───── Text for analysis
A test in Scripture is also called a trial or a proof of something. God sometimes tests his people to determine the extent of their faithfulness. For example, in Exodus 16:4 (ESV) ¶ the LORD said to Moses, “Behold, I am about to rain bread from heaven for you, and the people shall go out and gather a day’s portion every day, that I may test them, whether they will walk in my law or not.” God may test his people by asking them to obey him in inexplicable ways. An effective test is one that is sudden or surprising, like a pop quiz in school. It tests you over what you remember in the long-term, not what you were able to cram into your head the night before. So we must always be ready for a test because it may come at any time.
Abraham’s test is surprising and inexplicable. God had promised that through Isaac would come a great nation and through him all the nations would be blessed. Abraham and Sarah had waited 25 years for the fulfillment of the promised birth of this miracle child. And now some 15 years after that birth, God is commanding that he be killed and offered as a sacrifice to the Lord.
This final interaction between God and Abraham recorded in Scripture, however, sounds familiar to Abraham, much like his original call in Gen 12:1 where God had commanded him, “Go from your country and your kindred and your father’s house to the land that I will show you… Now in chapter 22 God is commanding, “Take your son, your only son Isaac, whom you love, and go to the land of Moriah… “and offer him there as a burnt offering on one of the mountains of which I shall tell you.” For Abraham, this represents the final and ultimate test.
Abraham had already left his family and way of life behind and waited all these years for the fulfillment of the promise, now, suddenly, surprisingly, he is commanded to destroy what he thought was the purpose of it all. God commanded that what had become most precious to him must be surrendered, given up, as a sacrificial offering to the Lord. This test is like the one Jesus issued to his disciples in Luke 14:26-27 (ESV) “If anyone comes to me and does not hate his own father and mother and wife and children and brothers and sisters, yes, and even his own life, he cannot be my disciple. 27 Whoever does not bear his own cross and come after me cannot be my disciple.
──────────
───── Data block
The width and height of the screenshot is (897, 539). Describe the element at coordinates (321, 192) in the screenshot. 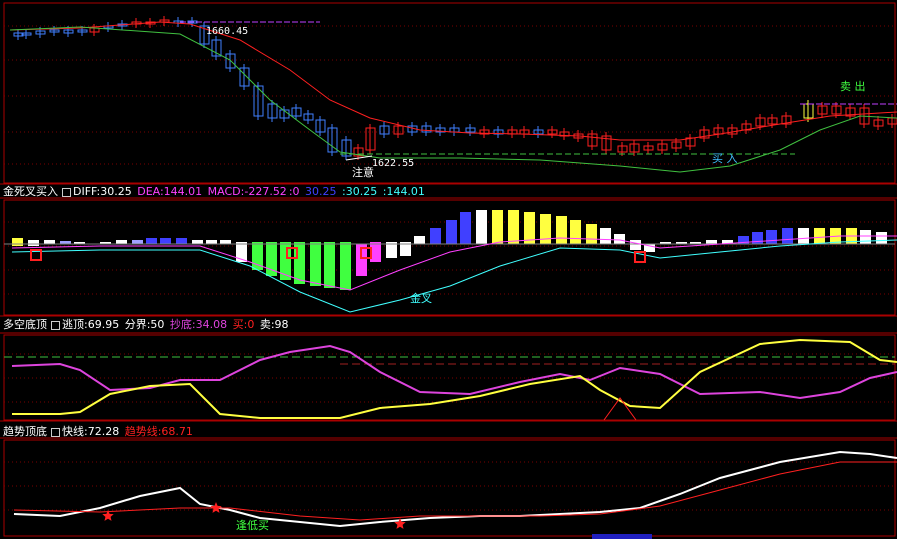

I see `blue-value: 30.25` at that location.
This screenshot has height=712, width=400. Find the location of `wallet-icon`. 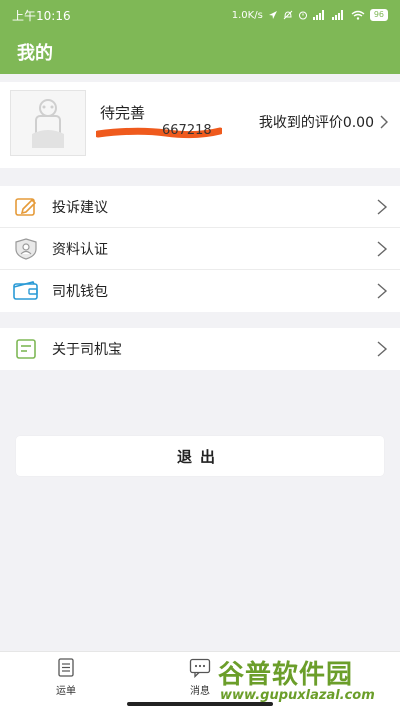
──────────
[Tasks for this exercise]
1) According to the text about Abraham's test, how many years did Abraham and Sarah wait for the promised birth of Isaac?
2) Pick up the text about Abraham's test after its final sentence and continue it.
The material has no connection to the text about Abraham's test.

[Answers for this exercise]
1) They waited 25 years.

2)
How many of you have experienced a test of faith like Abraham? Asked another way, how many of you have been asked by God to surrender, to sacrifice, to give up, to let go of, something that was most near and dear to you, something you considered a gift from God? You may have been asked to give up your husband or wife to an untimely death. You may have been asked to surrender your child, either because you were never able to have children, or to an untimely death, or to the kind of life you would not have preferred for them. You may have been asked to give up your best friend to death, or when they moved away, or when they decided they didn’t want to be friends anymore. You may have been asked to give up a girl- or boy-friend or fiancé that you thought was going to be “the one.” You may have been asked to give up a ministry or a job or a career that seemed to fit you like a glove. Or maybe you’re not yet a believer, and God may be asking you to give up your own self-determination, your desire to run your own life without his interference or without his help.
I suggest that each of these is a test to demonstrate to you the extent of your faith, but more importantly, to demonstrate God’s faithfulness to you, his ability to provide and to bless in spite of what you have lost or stand to lose in the process. How can we surrender as Abraham did? I suggest we can do so only when, as he did, we trust in God’s ability to provide for our immediate needs and to bless whatever future he has laid it out for us.
The second part of any test is our response. Vv 3-10 tells us that the proper response is obedience based on trust in God. It might be stated like this –I am willing to surrender the best I have to God, trusting that he will provide. Abraham willingly obeyed God, without complaint and without delay to accomplish what God had commanded.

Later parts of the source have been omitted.